Classical item analysis examines difficulty (p-value) and discrimination (point-biserial correlation) but these statistics depend on ability distribution and test length. IRT analysis yields ability-independent estimates modeling full response curves. Classical methods are simpler and don't require unidimensionality; IRT is more precise and informative but computationally demanding.
You already know from your study of item difficulty and discrimination that classical test theory (CTT) characterizes each item by two numbers: its p-value (the proportion of examinees who answered correctly) and its point-biserial correlation (how strongly getting the item right correlates with total score). These statistics are intuitive and easy to compute, which is why CTT has dominated practical test development for a century. But there is a deep problem built into both numbers: they describe the item and the sample jointly, not the item alone. An item that 80% of honors students answer correctly might be answered correctly by only 30% of a remedial class — the "difficulty" of the item appears to change, but the item itself has not changed at all.

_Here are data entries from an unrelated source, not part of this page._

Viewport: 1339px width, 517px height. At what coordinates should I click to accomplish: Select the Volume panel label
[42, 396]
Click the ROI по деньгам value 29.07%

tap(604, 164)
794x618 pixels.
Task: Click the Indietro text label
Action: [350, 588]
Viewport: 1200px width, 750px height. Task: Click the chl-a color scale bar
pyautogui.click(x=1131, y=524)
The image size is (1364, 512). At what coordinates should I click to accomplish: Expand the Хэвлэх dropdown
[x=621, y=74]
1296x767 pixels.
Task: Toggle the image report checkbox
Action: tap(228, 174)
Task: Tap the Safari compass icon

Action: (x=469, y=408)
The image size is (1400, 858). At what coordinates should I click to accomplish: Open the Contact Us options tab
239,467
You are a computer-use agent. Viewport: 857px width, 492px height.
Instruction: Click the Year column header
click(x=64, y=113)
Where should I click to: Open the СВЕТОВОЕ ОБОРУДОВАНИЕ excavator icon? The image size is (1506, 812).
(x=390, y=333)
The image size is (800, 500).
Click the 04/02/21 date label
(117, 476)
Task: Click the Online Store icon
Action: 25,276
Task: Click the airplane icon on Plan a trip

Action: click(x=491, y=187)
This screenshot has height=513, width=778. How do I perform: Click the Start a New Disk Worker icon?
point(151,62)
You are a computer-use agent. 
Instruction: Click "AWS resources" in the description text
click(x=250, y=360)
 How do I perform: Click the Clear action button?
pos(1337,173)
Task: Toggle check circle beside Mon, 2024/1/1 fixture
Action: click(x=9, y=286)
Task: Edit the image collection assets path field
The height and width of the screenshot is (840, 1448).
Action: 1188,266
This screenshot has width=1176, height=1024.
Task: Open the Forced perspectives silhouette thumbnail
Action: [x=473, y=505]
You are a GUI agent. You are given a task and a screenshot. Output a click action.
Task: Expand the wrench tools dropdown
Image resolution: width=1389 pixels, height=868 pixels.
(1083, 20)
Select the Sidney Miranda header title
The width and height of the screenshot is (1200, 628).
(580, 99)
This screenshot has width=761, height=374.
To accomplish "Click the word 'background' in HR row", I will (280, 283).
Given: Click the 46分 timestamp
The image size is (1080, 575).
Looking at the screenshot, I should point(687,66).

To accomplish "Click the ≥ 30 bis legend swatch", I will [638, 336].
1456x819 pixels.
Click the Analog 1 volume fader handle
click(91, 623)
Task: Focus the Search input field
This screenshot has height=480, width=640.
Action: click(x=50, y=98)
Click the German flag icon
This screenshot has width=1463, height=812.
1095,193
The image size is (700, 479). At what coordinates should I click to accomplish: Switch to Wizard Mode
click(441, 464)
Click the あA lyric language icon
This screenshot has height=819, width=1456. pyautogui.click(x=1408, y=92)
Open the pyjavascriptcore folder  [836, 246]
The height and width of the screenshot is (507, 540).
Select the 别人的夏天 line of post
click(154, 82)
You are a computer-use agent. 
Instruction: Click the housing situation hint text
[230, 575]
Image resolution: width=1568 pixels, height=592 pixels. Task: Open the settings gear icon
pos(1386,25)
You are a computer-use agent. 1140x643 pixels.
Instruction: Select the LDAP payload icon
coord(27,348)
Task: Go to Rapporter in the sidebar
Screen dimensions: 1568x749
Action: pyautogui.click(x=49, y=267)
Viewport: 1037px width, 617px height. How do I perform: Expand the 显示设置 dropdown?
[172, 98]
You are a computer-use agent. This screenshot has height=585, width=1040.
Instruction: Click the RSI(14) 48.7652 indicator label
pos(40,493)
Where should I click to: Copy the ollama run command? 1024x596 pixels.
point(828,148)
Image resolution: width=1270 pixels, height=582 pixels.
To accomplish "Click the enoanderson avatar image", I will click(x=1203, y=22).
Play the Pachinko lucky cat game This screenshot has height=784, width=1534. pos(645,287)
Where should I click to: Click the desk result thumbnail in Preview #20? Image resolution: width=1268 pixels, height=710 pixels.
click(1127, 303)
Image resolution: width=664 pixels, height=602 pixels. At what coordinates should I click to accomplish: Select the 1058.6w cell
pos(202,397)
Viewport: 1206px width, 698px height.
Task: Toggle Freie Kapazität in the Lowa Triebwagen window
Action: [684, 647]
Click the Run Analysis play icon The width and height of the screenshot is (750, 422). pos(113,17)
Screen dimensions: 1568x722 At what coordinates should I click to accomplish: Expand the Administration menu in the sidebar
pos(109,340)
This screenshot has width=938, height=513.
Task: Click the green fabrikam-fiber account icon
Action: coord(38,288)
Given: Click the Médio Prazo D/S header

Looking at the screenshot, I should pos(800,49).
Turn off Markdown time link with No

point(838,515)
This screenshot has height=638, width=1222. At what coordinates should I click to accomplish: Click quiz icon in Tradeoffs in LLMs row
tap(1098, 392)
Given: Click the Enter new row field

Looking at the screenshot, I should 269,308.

This sample-dependence is the central limitation that IRT addresses. From your prerequisite study of IRT assumptions, you know that IRT models the probability of a correct response as a mathematical function of two things: the examinee's ability (θ) and the item's parameters. The Rasch (1PL) model uses a single parameter — item difficulty (b) — defined as the ability level at which an examinee has a 50% chance of answering correctly. The 2PL adds a discrimination parameter (a), and the 3PL adds a guessing parameter (c). The critical feature is that once these item parameters are estimated from a calibration sample, they are theoretically invariant across populations: the difficulty parameter of a well-fitting item should be the same whether estimated from a high-ability group or a low-ability group (though the estimated values may differ more in practice due to estimation error).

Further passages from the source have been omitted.